>> BEGIN PROVIDED TEXT

At the beginning of the 19th century under Usman dan Fodio the Fulani became the leaders of a centralized Fulani Empire which continued until 1903 when the Fulani were divided up among European colonizers.

Fulani states in Bornu

The term jihad state is historically used in reference to the 19th century Bornu in Western Africa, especially the Fulani jihad or Fulbe (from Fulɓe) jihad, a phrase referring to the state-founding jihad led by Usman dan Fodio in the first decade of the 19th century in and around Nigeria. Most of these states were in colonial times brought into the British Northern Nigeria Protectorate around 1901–1903.

The jihad states in the region controlled by the empire included:
Abuja, replacing the former Zuba; the ruler's title was Sarkin Zazzau, from 1828 also Emir
Adamawa (now partially in Cameroon), founded in 1809; title Baban-Lamido
Agaie, founded in 1822; title emir
Bauchi Emirate, founded in 1805; title Lamido (laamiiɗo in Fula language), meaning "ruler" (similar meaning to Emir )
Gombe, founded in 1804; title Modibo Gombe.
Gwandu, a major Fulbe jihad state, founded in 1817; title Emir
Hadejia, replaced Biram (title Sarkin Biram) in 1805; new title Sarkin Hadejia, from 1808 also styled Emir
Jama`are, founded in 1811; style Emir.
Jema`an Darroro, founded in 1810; title Emir
Kano replaced the old (Hausa) Kano state in March 1807; the old title Sarkin Kano is still used, but now also styled Emir
Katagum, founded in 1807; title Sarkin Katagum, also styled Emir
Katsina replaced the old (Hausa) Katsina state in 1805; the old title Sarkin Katsina is still used, but now also styled Emir.
Kazaure, founded in 1818; title Emir, also styled Sarkin *Arewa (apparently imitating neighbours)

>> END PROVIDED TEXT
>> BEGIN RAW DATA

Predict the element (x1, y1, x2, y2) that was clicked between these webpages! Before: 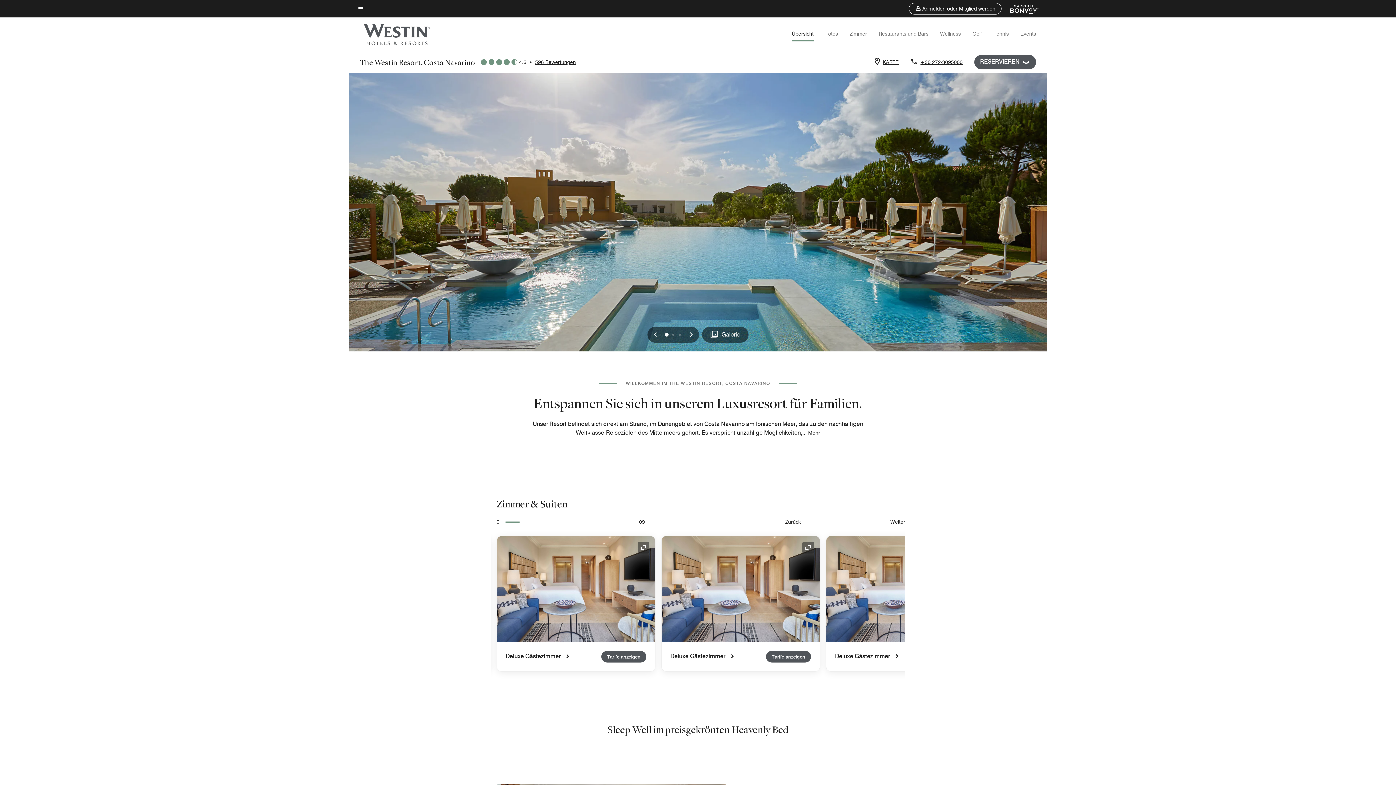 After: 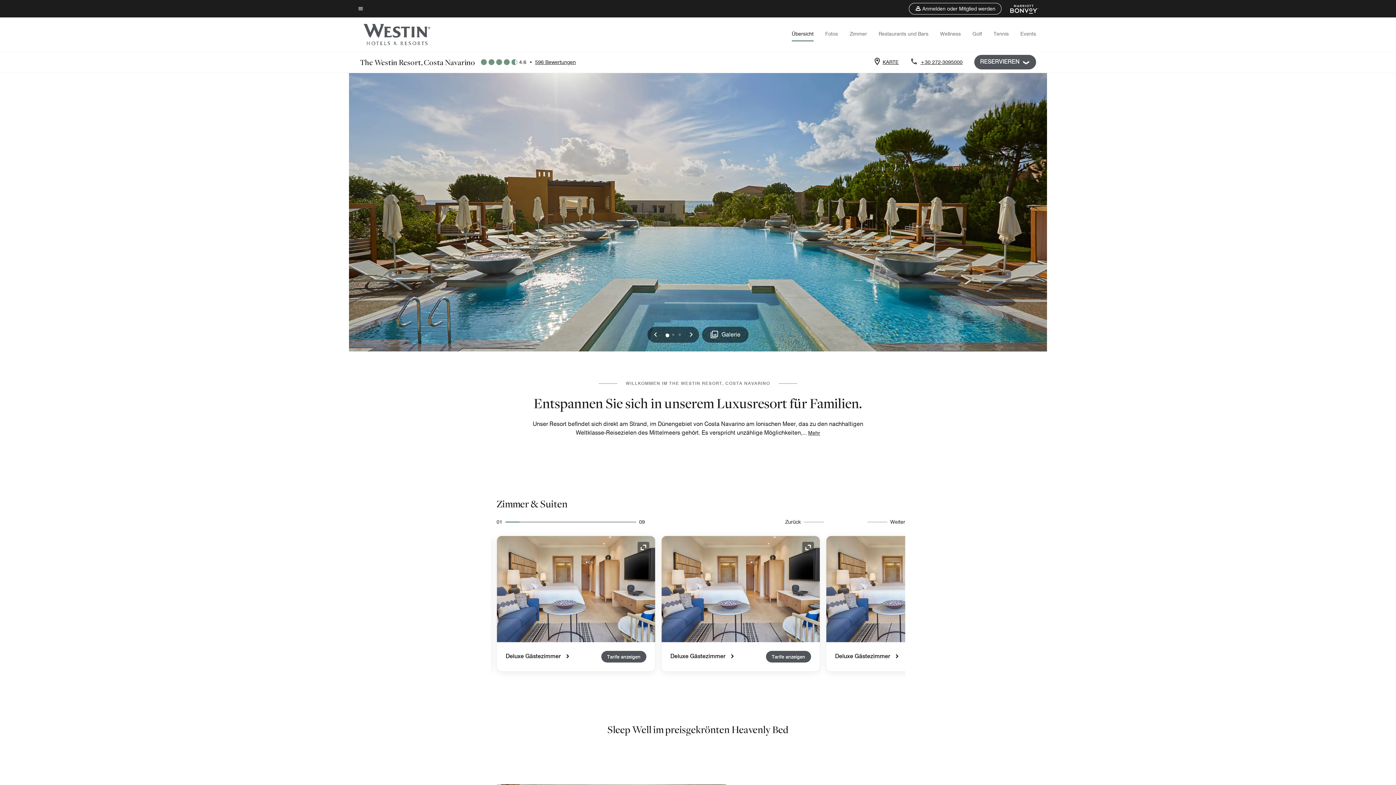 Action: label: 0 bbox: (665, 333, 668, 336)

>> END RAW DATA

### WHAT TO WORK ON
- a) Name each state that the text on the Fulani jihad states says was founded in a year from 1810 through 1819.
- b) Write out the text on the Fulani jihad states from "Gombe, founded in" to "also styled Emir.", switching "founded" to "established".

### SOLUTIONS BELOW
- a) Jema`an Darroro, Jama`are, Gwandu, Kazaure

- b)
Gombe, established in 1804; title Modibo Gombe.
Gwandu, a major Fulbe jihad state, established in 1817; title Emir
Hadejia, replaced Biram (title Sarkin Biram) in 1805; new title Sarkin Hadejia, from 1808 also styled Emir
Jama`are, established in 1811; style Emir.
Jema`an Darroro, established in 1810; title Emir
Kano replaced the old (Hausa) Kano state in March 1807; the old title Sarkin Kano is still used, but now also styled Emir
Katagum, established in 1807; title Sarkin Katagum, also styled Emir
Katsina replaced the old (Hausa) Katsina state in 1805; the old title Sarkin Katsina is still used, but now also styled Emir.